- _YOUR OBJECTIVE_
Each record that follows must be given again without alteration.

- _RECORDED INFORMATION_
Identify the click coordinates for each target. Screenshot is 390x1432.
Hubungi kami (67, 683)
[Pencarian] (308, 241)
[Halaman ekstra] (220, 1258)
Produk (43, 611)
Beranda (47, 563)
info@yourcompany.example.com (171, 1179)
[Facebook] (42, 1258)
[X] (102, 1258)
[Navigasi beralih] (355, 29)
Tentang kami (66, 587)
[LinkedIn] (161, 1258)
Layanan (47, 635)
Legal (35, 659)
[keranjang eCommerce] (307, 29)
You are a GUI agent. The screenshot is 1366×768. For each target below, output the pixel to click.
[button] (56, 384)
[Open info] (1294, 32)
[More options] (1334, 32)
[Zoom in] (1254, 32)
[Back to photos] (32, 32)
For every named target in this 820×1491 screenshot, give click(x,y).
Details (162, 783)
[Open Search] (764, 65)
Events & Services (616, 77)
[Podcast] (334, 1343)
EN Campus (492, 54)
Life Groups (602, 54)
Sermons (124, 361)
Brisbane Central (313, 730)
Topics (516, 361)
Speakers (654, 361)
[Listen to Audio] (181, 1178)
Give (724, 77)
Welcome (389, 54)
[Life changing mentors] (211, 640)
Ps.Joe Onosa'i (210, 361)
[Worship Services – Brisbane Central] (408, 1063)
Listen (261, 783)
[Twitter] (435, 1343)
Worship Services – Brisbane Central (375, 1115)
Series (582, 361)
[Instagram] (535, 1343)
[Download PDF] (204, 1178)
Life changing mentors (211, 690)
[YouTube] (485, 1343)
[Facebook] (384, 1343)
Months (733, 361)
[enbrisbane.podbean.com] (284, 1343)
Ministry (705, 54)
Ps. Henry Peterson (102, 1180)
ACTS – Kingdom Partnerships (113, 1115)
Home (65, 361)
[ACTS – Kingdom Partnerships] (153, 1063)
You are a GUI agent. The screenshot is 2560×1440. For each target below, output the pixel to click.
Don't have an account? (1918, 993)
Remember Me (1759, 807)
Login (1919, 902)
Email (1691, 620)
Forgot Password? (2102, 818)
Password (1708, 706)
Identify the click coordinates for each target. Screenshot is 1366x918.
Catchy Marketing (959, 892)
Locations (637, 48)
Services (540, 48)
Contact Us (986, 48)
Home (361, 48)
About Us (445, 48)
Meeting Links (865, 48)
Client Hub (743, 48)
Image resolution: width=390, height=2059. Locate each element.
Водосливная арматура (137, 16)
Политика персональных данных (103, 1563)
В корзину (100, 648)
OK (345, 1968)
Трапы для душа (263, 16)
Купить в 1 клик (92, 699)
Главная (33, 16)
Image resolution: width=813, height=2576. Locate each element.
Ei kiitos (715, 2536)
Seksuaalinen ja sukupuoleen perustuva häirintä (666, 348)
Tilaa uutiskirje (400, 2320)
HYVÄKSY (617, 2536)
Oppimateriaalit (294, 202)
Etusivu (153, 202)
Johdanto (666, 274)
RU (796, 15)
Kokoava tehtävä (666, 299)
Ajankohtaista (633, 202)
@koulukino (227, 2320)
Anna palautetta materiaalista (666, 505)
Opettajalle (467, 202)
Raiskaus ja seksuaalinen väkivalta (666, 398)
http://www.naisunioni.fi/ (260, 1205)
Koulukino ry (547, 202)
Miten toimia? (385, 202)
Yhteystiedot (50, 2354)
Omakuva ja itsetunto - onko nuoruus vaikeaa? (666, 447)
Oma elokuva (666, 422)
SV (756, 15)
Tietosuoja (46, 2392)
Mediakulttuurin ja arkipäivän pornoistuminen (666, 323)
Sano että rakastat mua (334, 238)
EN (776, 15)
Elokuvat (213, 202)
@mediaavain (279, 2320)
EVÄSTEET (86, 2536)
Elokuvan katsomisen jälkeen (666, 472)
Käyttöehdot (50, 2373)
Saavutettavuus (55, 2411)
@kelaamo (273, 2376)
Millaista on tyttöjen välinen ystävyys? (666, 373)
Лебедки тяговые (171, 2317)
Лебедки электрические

- _ANSWER SECTION_
Identify the click coordinates for each target. Screenshot is 390x1432.
Hubungi kami (67, 683)
[Pencarian] (308, 241)
[Halaman ekstra] (220, 1258)
Produk (43, 611)
Beranda (47, 563)
info@yourcompany.example.com (171, 1179)
[Facebook] (42, 1258)
[X] (102, 1258)
[Navigasi beralih] (355, 29)
Tentang kami (66, 587)
[LinkedIn] (161, 1258)
Layanan (47, 635)
Legal (35, 659)
[keranjang eCommerce] (307, 29)
You are a GUI agent. The screenshot is 1366×768. For each target below, output the pixel to click.
[button] (56, 384)
[Open info] (1294, 32)
[More options] (1334, 32)
[Zoom in] (1254, 32)
[Back to photos] (32, 32)
For every named target in this 820×1491 screenshot, give click(x,y).
Details (162, 783)
[Open Search] (764, 65)
Events & Services (616, 77)
[Podcast] (334, 1343)
EN Campus (492, 54)
Life Groups (602, 54)
Sermons (124, 361)
Brisbane Central (313, 730)
Topics (516, 361)
Speakers (654, 361)
[Listen to Audio] (181, 1178)
Give (724, 77)
Welcome (389, 54)
[Life changing mentors] (211, 640)
Ps.Joe Onosa'i (210, 361)
[Worship Services – Brisbane Central] (408, 1063)
Listen (261, 783)
[Twitter] (435, 1343)
Worship Services – Brisbane Central (375, 1115)
Series (582, 361)
[Instagram] (535, 1343)
[Download PDF] (204, 1178)
Life changing mentors (211, 690)
[YouTube] (485, 1343)
[Facebook] (384, 1343)
Months (733, 361)
[enbrisbane.podbean.com] (284, 1343)
Ministry (705, 54)
Ps. Henry Peterson (102, 1180)
ACTS – Kingdom Partnerships (113, 1115)
Home (65, 361)
[ACTS – Kingdom Partnerships] (153, 1063)
You are a GUI agent. The screenshot is 2560×1440. For each target below, output the pixel to click.
Don't have an account? (1918, 993)
Remember Me (1759, 807)
Login (1919, 902)
Email (1691, 620)
Forgot Password? (2102, 818)
Password (1708, 706)
Identify the click coordinates for each target. Screenshot is 1366x918.
Catchy Marketing (959, 892)
Locations (637, 48)
Services (540, 48)
Contact Us (986, 48)
Home (361, 48)
About Us (445, 48)
Meeting Links (865, 48)
Client Hub (743, 48)
Image resolution: width=390, height=2059. Locate each element.
Водосливная арматура (137, 16)
Политика персональных данных (103, 1563)
В корзину (100, 648)
OK (345, 1968)
Трапы для душа (263, 16)
Купить в 1 клик (92, 699)
Главная (33, 16)
Image resolution: width=813, height=2576. Locate each element.
Ei kiitos (715, 2536)
Seksuaalinen ja sukupuoleen perustuva häirintä (666, 348)
Tilaa uutiskirje (400, 2320)
HYVÄKSY (617, 2536)
Oppimateriaalit (294, 202)
Etusivu (153, 202)
Johdanto (666, 274)
RU (796, 15)
Kokoava tehtävä (666, 299)
Ajankohtaista (633, 202)
@koulukino (227, 2320)
Anna palautetta materiaalista (666, 505)
Opettajalle (467, 202)
Raiskaus ja seksuaalinen väkivalta (666, 398)
http://www.naisunioni.fi/ (260, 1205)
Koulukino ry (547, 202)
Miten toimia? (385, 202)
Yhteystiedot (50, 2354)
Omakuva ja itsetunto - onko nuoruus vaikeaa? (666, 447)
Oma elokuva (666, 422)
SV (756, 15)
Tietosuoja (46, 2392)
Mediakulttuurin ja arkipäivän pornoistuminen (666, 323)
Sano että rakastat mua (334, 238)
EN (776, 15)
Elokuvat (213, 202)
@mediaavain (279, 2320)
EVÄSTEET (86, 2536)
Elokuvan katsomisen jälkeen (666, 472)
Käyttöehdot (50, 2373)
Saavutettavuus (55, 2411)
@kelaamo (273, 2376)
Millaista on tyttöjen välinen ystävyys? (666, 373)
Лебедки тяговые (171, 2317)
Лебедки электрические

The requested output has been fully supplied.